5.3 Contrary to the Appellant’s view, the award under review does not violate that principle. Through interpretation of the Joint Venture Agreement, the Arbitral Tribunal reached the conclusion that Respondent 2 was a party to the contract and that it could be sued. It denied the Appellant’s claim for damages based on failure to perform under the Joint Venture Agrement with regard to Respondent 1 and stated that the legal situation with regard to the contract (specifically the payability) was not different for Respondent 2, as the (joint) obligations of both Respondents had common cause and content, all business discussions and negotiations had been conducted on behalf of Respondent 2 as well as Respondent 1 and correspondingly all Appellant’s letters after the execution of the contract had been addressed to Respondent 2. Thus the Arbitral Tribunal denied the Appellant’s claim for damages against Respondent 2 as well. It cannot be understood to what extent the Arbitral Tribunal would thus have violated the principle of pacta sunt servanda when it found that Respondent 2 was bound by the contract but did not have to compensate for damages because the requirement of Art. 107 ff OR9 were not met. Whether the legal assessment which the Appellant criticizes was accurate or not may not be reviewed by the Federal Tribunal in the case at hand. A violation of the principle of pacta sunt servanda is thus not established. To the extent that the Appellant further claims that the Arbitral Tribunal failed to examine the application of Art. 108 (1) OR on the Respondent, although a notice to perform would have been pointless with regard to Respondent 2, a violation of public policy could not possibly be seen there; the Appellant would like to interpret and apply that provision exclusively in the meaning given to it by the Appellant.



The appeal is to be rejected to the extent that the matter is capable of appeal. The outcome of the proceedings being such, the Appellant shall pay the judicial costs and compensate the Respondent (Art. 66 (1) and Art. 68 (2) BGG).


Therefore, the Federal Tribunal pronounces:


1. The appeal is rejected, to the extent that the matter is capable of appeal.

2.  The judicial costs set at CHF 6’500.- shall be borne by the Appellant.

3. The Appellant shall pay to the Respondent compensation of CHF 7’500 for the Federal judicial proceedings.
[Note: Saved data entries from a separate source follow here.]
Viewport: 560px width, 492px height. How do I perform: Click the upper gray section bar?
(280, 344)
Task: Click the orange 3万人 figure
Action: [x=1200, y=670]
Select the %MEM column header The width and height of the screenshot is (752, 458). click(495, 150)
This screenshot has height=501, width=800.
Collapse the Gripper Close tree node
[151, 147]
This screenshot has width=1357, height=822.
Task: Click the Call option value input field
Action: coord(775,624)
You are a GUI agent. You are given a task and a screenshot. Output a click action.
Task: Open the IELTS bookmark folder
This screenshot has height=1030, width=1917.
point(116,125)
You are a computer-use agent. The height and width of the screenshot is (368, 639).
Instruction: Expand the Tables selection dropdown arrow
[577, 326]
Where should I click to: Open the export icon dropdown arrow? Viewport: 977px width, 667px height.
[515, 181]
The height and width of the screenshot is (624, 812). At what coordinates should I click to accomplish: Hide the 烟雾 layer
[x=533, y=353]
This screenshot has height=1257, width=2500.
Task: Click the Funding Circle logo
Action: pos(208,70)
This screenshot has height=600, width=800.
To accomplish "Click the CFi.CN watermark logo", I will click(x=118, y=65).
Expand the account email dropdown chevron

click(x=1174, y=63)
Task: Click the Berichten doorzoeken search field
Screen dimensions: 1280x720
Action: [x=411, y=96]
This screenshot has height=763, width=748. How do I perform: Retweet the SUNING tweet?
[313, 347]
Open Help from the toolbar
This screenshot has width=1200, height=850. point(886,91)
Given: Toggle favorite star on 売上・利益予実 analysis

4. This decision shall be notified in writing to the Parties and to the ICC Arbitral Tribunal in Bern.



Lausanne, August 21, 2008


In the name of the First Civil Law Court of the Swiss Federal Tribunal



The presiding member:                                                                       The Clerk:



KLETT                                                                                              FELDMANN


  • 1. Translator’s note: Quote as X. ________ v. Y. ________ Srl and Z. ________ SpA, 4A_194/2008. The original of the decision is in German. The text is available on the web-site of the Federal Tribunal www.bger.ch.
  • 2. Translator’s note: The German word used is Zusammenarbeitsvertrag, which literarily means “a contract to work together”.
  • 3. Translator’s note: The expression is in Italian in the German text of the decision. Italian is one of Switzerland’s official languages. The expression means “guarantor for the fulfilment of the contract”.
  • 4. [4] Translator’s note:    The text is in Italian in the original decision. It means:
  • 5. Translator’s note: PILA is the most commonly used English abbreviation for the Federal Statute on international private law of December 18, 1997, RS 291.
  • 6. Translator’s note: In Italian in the original decision. The sentence literarily means: “the verdict of the arbitration shall be final for all the contracting parties in the controversy”.
  • 7. Translator’s note: This is the German abbreviation for the Federal Statute of June 17, 2005 organising the federal courts, RS 173 110.
  • 8. Translator’s note: This is the German abbreviation for the previous Federal Statute organizing Federal courts, which was substituted by the BGG.
  • 9. Translator’s note: OR is the German abbreviation for the Swiss Code of Obligations.